TAREFAS ESCRITAS:
**A)** Reproduza fielmente o trecho do texto sobre Emanuele Crialese que vai de "Emanuele Crialese é" a "no S. Jorge.".
**B)** Segundo o texto sobre Emanuele Crialese, quantas salas encheu o filme no S. Jorge?
**C)** Enumere todos os locais designados pelo nome no texto sobre Emanuele Crialese.

TEXTO APRESENTADO:
※ ※ ※

Emanuele Crialese, realizador: "Sinto uma irritação quando pessoas binárias e não-binárias me tentam definir."
“L'immensità - Por Amor” é um filme transportado pelo carisma de Penélope Cruz. Conta as lutas de uma mulher numa sociedade profundamente machista. É também uma narrativa autobiográfica inspirada na infância do realizador que pela primeira vez evoca a sua transição de género numa ficção. Encontro em Lisboa.
Emanuele Crialese é direto. Avisa de imediato, "se for bruto a responder não leves a peito, eu sou assim, é preciso ser-se honesto". Está sentado no segundo andar dos cinemas UCI. A Festa do Cinema Italiano, que decorreu em Lisboa, apresentou a sua filmografia em retrospetiva por salas espalhadas pela cidade. O seu último filme, L´Immensità - Por amor, que agora chega aos cinemas, abriu a Mostra e encheu duas salas no S. Jorge.

※ ※ ※

INFORMAÇÃO APRESENTADA:

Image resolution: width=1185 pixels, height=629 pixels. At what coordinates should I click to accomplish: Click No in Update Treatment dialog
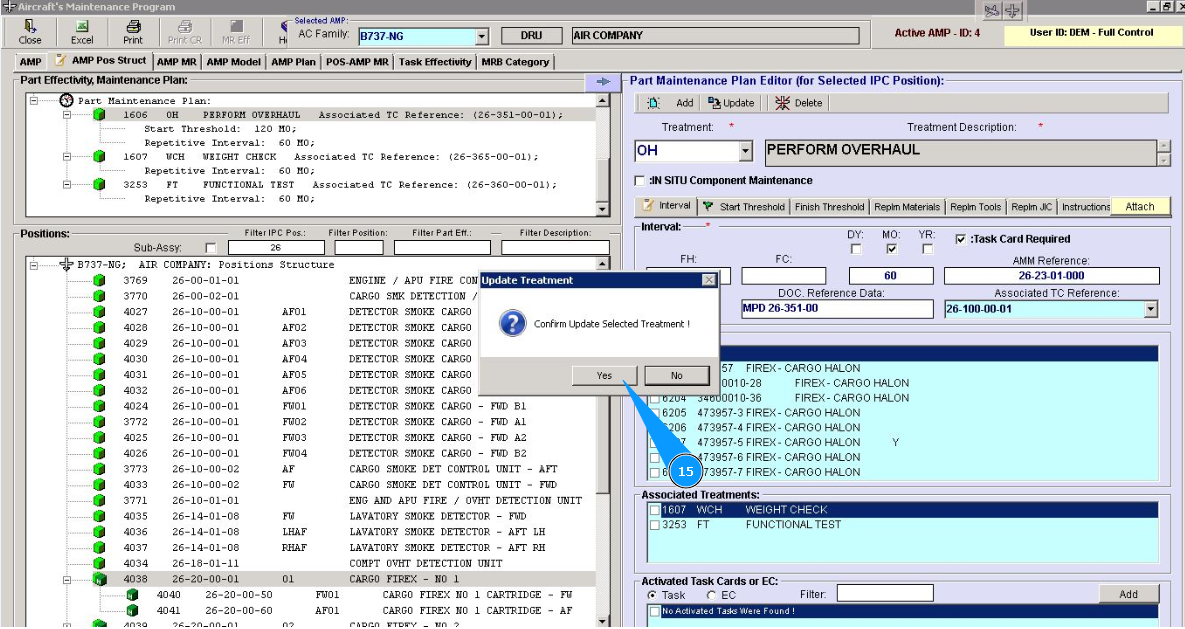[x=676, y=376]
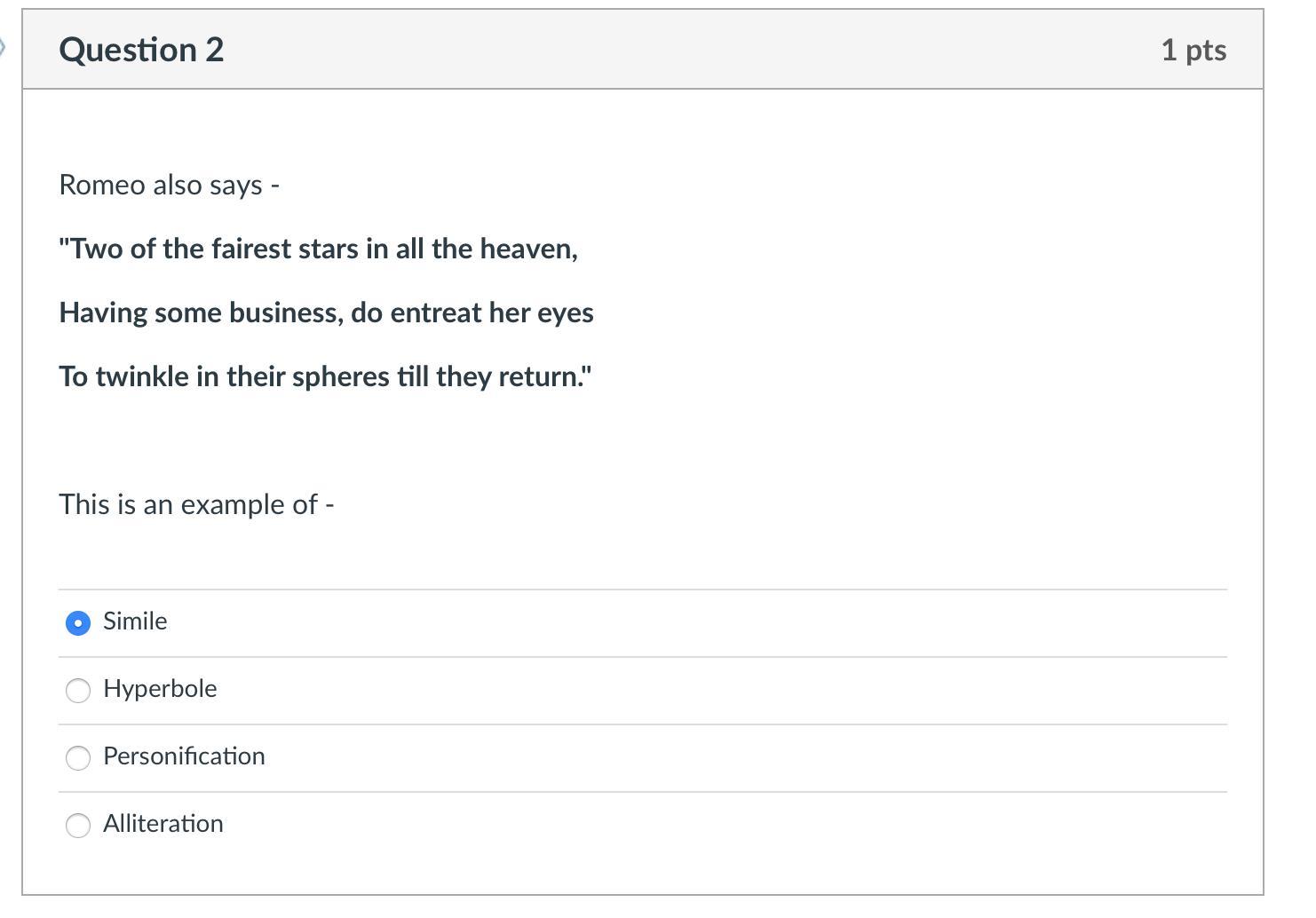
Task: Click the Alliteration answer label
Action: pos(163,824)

※ ※ ※

RESPOSTAS AOS EXERCÍCIOS:
**A)**
Emanuele Crialese é direto. Avisa de imediato, "se for bruto a responder não leves a peito, eu sou assim, é preciso ser-se honesto". Está sentado no segundo andar dos cinemas UCI. A Festa do Cinema Italiano, que decorreu em Lisboa, apresentou a sua filmografia em retrospetiva por salas espalhadas pela cidade. O seu último filme, L´Immensità - Por amor, que agora chega aos cinemas, abriu a Mostra e encheu duas salas no S. Jorge.

**B)** Duas salas.

**C)** Lisboa, cinemas UCI, S. Jorge